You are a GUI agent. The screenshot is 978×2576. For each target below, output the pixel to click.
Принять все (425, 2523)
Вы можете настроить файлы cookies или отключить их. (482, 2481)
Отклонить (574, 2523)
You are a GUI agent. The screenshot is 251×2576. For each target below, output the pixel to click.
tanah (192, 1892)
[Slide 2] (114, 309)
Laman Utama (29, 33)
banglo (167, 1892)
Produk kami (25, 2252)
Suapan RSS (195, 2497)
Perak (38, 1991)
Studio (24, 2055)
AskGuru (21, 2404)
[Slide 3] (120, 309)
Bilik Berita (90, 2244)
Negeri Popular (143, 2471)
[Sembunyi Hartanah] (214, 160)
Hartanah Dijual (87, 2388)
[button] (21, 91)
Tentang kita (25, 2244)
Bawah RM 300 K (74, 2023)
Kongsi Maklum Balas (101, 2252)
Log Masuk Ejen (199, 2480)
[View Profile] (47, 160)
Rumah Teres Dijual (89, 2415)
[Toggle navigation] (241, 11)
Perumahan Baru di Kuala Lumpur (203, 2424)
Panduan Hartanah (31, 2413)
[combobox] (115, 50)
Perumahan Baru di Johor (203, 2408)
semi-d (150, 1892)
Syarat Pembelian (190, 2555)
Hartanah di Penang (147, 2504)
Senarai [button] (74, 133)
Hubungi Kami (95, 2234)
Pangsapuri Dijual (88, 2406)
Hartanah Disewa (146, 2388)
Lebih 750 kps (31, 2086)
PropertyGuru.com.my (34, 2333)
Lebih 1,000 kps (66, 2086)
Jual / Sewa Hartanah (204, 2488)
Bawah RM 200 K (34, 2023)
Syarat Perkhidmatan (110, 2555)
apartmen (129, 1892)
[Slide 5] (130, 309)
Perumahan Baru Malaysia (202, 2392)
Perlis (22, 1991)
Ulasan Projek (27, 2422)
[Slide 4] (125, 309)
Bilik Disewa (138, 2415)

──────────────────────────────

# EXERCISE AIM
Reproduce the listing above line for line, exactly.

# RESPONSE BOX
You are a GUI agent. The screenshot is 978×2576. For each target below, output the pixel to click.
Принять все (425, 2523)
Вы можете настроить файлы cookies или отключить их. (482, 2481)
Отклонить (574, 2523)
You are a GUI agent. The screenshot is 251×2576. For each target below, output the pixel to click.
tanah (192, 1892)
[Slide 2] (114, 309)
Laman Utama (29, 33)
banglo (167, 1892)
Produk kami (25, 2252)
Suapan RSS (195, 2497)
Perak (38, 1991)
Studio (24, 2055)
AskGuru (21, 2404)
[Slide 3] (120, 309)
Bilik Berita (90, 2244)
Negeri Popular (143, 2471)
[Sembunyi Hartanah] (214, 160)
Hartanah Dijual (87, 2388)
[button] (21, 91)
Tentang kita (25, 2244)
Bawah RM 300 K (74, 2023)
Kongsi Maklum Balas (101, 2252)
Log Masuk Ejen (199, 2480)
[View Profile] (47, 160)
Rumah Teres Dijual (89, 2415)
[Toggle navigation] (241, 11)
Perumahan Baru di Kuala Lumpur (203, 2424)
Panduan Hartanah (31, 2413)
[combobox] (115, 50)
Perumahan Baru di Johor (203, 2408)
semi-d (150, 1892)
Syarat Pembelian (190, 2555)
Hartanah di Penang (147, 2504)
Senarai [button] (74, 133)
Hubungi Kami (95, 2234)
Pangsapuri Dijual (88, 2406)
Hartanah Disewa (146, 2388)
Lebih 750 kps (31, 2086)
PropertyGuru.com.my (34, 2333)
Lebih 1,000 kps (66, 2086)
Jual / Sewa Hartanah (204, 2488)
Bawah RM 200 K (34, 2023)
Syarat Perkhidmatan (110, 2555)
apartmen (129, 1892)
[Slide 5] (130, 309)
Perumahan Baru Malaysia (202, 2392)
Perlis (22, 1991)
Ulasan Projek (27, 2422)
[Slide 4] (125, 309)
Bilik Disewa (138, 2415)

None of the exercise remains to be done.